In the records below, start at the line that has "The height and width of the screenshot is (643, 1024)." and stop after the line that has "(x=981, y=12)". Reproduce only those lines, renaming "retweet arrows icon" to "repost arrows icon" and keeping everything else as is.
::::::::
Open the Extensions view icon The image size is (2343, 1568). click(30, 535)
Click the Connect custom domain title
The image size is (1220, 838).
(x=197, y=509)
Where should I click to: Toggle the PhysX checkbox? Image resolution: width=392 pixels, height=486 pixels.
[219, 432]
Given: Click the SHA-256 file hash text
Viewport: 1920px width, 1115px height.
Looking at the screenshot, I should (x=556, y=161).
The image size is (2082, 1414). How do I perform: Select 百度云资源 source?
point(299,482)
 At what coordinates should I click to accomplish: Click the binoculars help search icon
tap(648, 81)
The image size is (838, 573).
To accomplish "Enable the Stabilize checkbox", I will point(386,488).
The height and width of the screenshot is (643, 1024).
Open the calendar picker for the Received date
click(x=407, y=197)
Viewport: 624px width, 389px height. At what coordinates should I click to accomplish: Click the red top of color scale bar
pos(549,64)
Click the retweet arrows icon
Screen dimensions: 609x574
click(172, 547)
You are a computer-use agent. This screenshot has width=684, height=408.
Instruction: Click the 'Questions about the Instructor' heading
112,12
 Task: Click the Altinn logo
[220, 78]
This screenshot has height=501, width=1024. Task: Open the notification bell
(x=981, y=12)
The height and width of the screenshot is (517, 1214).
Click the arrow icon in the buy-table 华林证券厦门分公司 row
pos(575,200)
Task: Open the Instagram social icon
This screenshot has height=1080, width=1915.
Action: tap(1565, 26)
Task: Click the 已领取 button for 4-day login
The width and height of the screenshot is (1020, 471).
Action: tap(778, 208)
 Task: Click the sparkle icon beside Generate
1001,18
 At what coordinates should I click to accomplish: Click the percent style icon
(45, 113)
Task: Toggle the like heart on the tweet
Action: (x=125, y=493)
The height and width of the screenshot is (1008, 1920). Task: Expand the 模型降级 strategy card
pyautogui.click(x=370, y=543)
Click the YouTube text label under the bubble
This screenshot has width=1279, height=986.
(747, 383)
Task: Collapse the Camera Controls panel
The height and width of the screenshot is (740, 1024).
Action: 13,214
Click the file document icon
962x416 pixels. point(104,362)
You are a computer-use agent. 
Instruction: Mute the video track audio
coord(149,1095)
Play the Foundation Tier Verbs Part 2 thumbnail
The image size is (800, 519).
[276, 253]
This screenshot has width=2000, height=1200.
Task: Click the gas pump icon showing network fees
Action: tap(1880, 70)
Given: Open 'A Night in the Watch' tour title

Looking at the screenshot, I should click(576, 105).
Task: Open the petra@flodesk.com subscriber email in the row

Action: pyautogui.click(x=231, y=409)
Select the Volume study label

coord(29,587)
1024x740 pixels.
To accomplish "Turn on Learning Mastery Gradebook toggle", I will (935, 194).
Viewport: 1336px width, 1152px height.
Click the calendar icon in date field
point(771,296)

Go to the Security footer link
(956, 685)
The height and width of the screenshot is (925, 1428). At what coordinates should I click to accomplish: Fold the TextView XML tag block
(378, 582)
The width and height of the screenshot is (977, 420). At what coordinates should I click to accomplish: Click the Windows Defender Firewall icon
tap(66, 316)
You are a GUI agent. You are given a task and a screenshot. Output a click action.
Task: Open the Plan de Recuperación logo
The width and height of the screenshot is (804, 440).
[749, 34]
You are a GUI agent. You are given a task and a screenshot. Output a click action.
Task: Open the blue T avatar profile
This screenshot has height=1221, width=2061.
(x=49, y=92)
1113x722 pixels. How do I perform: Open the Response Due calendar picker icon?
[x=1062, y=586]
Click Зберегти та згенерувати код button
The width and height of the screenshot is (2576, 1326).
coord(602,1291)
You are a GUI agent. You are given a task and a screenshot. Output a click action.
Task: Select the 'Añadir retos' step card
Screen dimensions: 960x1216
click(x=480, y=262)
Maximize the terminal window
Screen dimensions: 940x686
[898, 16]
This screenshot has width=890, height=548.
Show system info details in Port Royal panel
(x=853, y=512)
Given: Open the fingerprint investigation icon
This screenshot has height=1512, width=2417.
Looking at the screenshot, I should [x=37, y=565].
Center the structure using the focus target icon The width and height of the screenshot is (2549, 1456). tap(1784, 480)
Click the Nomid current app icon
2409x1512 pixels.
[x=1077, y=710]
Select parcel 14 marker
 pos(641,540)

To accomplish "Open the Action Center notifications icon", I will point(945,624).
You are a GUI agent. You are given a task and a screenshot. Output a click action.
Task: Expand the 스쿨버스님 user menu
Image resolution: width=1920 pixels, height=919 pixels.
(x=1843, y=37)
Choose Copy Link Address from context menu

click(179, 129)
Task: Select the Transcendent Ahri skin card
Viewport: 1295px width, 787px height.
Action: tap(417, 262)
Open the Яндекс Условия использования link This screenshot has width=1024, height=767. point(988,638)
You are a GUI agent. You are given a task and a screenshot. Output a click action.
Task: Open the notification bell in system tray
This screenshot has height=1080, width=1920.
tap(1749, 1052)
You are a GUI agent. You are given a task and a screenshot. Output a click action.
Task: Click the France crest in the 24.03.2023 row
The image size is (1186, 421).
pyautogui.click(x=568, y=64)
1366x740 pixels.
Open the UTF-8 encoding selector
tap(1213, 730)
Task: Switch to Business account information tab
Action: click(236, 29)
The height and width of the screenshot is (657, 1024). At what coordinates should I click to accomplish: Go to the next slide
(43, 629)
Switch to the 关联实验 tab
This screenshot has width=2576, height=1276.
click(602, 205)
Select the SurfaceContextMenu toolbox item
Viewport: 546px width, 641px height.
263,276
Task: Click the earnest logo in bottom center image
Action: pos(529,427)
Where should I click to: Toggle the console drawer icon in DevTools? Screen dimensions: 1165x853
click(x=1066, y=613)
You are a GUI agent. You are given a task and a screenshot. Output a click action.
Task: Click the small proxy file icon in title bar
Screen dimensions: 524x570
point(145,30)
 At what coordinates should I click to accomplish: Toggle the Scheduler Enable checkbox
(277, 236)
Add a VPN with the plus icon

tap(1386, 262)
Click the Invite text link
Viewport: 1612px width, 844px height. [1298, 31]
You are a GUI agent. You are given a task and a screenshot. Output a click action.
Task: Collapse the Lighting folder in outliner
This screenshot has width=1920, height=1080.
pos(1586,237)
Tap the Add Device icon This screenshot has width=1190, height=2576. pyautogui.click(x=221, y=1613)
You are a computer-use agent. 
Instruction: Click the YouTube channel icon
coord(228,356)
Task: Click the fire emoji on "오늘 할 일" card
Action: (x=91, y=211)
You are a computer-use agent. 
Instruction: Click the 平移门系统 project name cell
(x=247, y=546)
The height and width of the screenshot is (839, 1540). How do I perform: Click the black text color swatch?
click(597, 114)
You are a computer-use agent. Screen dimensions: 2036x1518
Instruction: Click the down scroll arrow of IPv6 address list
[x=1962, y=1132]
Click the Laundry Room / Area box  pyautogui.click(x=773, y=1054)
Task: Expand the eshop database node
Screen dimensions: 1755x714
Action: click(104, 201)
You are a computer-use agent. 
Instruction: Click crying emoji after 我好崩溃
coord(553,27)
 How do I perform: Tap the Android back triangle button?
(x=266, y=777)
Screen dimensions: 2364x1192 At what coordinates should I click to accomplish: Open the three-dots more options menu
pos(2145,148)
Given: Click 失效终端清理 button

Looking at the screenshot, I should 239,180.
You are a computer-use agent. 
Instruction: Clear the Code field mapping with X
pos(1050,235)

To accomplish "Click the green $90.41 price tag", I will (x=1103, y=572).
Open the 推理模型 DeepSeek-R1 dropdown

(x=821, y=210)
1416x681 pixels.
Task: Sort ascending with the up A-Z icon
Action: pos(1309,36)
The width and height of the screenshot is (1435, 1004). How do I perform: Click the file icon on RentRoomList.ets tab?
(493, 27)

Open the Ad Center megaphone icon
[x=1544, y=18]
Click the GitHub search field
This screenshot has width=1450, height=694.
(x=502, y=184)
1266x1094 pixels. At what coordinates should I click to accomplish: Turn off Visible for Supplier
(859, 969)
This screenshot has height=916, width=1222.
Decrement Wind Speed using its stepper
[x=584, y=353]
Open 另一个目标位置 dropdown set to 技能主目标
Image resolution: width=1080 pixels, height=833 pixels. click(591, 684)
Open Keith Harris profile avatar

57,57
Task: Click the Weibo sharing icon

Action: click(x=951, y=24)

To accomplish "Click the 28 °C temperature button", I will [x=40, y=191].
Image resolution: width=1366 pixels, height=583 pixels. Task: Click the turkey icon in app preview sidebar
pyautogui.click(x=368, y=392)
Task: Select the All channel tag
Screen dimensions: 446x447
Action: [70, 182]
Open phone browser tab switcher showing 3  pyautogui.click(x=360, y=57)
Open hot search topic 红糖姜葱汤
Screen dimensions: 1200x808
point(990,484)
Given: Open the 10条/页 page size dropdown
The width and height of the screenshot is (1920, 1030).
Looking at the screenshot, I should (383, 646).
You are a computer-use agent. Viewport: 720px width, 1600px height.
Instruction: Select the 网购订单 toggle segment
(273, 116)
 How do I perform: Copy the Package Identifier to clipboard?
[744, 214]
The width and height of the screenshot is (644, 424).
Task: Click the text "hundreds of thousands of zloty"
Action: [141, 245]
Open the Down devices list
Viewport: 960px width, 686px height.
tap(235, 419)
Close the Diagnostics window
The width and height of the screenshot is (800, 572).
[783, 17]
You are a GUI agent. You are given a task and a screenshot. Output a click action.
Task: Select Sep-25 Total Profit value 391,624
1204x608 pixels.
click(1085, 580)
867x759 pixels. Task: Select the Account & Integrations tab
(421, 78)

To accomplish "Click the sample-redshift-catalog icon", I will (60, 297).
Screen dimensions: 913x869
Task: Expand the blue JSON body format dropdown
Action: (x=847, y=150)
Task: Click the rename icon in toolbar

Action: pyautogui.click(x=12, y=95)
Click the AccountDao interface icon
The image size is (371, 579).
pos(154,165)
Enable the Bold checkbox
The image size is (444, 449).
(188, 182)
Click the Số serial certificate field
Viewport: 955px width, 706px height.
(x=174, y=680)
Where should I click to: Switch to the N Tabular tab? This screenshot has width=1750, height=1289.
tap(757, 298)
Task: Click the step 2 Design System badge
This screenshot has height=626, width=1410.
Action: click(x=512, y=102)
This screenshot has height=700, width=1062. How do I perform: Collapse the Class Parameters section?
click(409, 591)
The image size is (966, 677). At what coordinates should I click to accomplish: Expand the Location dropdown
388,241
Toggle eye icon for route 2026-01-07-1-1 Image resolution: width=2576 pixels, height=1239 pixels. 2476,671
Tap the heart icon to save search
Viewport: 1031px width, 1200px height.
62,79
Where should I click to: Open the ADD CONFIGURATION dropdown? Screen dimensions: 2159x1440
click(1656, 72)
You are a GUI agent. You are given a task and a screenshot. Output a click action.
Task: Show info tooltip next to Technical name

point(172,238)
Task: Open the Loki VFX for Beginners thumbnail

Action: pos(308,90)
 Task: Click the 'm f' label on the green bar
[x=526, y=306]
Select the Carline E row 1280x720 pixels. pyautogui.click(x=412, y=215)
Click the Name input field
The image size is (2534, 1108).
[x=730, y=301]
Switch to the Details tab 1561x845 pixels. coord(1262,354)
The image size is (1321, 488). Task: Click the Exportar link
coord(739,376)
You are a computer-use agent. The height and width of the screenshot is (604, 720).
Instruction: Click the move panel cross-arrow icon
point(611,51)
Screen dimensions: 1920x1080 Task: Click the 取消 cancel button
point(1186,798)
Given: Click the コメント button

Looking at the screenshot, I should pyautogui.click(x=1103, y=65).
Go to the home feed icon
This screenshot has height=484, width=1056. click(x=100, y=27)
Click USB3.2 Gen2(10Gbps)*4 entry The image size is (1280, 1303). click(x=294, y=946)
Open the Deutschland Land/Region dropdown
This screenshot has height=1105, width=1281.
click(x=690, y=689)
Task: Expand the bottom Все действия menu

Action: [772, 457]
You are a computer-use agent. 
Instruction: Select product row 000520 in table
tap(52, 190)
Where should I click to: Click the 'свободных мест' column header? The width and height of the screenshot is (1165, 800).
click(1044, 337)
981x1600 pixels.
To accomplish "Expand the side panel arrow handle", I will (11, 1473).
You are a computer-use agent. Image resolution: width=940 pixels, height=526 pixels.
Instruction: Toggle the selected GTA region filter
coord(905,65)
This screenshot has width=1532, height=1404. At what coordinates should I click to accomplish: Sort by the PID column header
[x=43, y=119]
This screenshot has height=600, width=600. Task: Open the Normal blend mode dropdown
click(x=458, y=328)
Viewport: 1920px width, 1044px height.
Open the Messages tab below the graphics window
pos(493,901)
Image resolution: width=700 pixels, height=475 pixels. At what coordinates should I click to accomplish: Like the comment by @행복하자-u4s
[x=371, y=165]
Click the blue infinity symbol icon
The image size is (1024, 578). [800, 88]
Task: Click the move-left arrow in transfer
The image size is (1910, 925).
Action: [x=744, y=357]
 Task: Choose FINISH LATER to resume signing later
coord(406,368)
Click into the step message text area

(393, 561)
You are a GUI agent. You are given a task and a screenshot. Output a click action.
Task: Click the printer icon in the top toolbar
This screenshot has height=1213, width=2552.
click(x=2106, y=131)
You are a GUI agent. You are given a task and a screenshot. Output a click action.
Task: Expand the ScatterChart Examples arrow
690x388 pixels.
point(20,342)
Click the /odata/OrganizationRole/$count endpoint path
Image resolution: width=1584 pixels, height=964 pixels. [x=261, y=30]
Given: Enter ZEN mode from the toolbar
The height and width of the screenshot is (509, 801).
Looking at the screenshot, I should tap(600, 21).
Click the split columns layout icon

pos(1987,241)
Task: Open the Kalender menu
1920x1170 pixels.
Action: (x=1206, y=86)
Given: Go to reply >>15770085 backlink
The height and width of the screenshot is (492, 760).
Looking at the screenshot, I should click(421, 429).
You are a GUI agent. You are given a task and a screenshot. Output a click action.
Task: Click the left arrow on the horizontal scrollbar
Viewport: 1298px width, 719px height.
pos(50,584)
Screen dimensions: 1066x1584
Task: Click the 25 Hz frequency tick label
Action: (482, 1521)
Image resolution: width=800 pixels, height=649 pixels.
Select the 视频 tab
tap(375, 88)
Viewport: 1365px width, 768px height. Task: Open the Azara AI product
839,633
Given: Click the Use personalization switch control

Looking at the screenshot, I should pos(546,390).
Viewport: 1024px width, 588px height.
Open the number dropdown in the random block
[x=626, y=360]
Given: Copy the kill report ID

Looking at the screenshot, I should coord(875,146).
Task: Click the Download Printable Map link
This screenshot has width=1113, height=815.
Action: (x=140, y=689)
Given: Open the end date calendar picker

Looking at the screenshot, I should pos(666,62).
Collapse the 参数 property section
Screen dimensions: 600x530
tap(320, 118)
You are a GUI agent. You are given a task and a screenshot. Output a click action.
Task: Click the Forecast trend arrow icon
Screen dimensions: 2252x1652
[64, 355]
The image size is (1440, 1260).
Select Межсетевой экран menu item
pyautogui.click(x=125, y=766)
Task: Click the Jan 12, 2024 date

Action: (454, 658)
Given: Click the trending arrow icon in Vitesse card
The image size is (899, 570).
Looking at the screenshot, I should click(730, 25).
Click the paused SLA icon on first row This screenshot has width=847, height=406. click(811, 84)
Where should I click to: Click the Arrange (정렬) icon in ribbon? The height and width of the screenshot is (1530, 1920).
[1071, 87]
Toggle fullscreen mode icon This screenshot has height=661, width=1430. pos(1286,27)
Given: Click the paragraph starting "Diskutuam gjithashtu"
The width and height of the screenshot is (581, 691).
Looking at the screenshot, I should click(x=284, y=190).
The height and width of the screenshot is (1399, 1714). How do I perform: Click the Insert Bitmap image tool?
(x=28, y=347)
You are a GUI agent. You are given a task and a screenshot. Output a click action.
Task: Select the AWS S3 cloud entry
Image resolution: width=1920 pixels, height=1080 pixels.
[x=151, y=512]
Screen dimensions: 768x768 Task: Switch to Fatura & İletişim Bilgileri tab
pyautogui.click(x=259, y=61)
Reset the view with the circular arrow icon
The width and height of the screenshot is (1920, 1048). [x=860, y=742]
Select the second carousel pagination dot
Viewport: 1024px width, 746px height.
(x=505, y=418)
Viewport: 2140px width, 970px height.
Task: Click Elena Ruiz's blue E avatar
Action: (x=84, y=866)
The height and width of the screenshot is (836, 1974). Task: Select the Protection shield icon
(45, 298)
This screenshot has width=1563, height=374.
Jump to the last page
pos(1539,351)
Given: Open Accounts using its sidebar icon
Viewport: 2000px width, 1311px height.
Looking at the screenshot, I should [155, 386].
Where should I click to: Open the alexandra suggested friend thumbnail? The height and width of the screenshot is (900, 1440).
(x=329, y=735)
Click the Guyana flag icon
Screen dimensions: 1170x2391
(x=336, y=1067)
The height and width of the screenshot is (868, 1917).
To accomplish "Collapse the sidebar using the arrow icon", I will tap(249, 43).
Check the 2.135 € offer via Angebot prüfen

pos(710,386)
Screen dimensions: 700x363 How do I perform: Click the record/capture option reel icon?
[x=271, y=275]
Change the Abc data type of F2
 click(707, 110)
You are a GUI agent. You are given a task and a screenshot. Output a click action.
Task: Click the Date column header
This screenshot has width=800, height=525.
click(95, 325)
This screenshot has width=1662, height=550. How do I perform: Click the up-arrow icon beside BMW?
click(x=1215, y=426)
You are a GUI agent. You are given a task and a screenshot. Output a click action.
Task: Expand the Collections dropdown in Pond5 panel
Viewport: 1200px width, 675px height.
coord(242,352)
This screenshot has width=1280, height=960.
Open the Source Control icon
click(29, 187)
::::::::
▸ **Final answer**
The height and width of the screenshot is (643, 1024).
Open the calendar picker for the Received date
click(x=407, y=197)
Viewport: 624px width, 389px height. At what coordinates should I click to accomplish: Click the red top of color scale bar
pos(549,64)
Click the repost arrows icon
Screen dimensions: 609x574
click(172, 547)
You are a computer-use agent. This screenshot has width=684, height=408.
Instruction: Click the 'Questions about the Instructor' heading
112,12
 Task: Click the Altinn logo
[220, 78]
This screenshot has height=501, width=1024. Task: Open the notification bell
(x=981, y=12)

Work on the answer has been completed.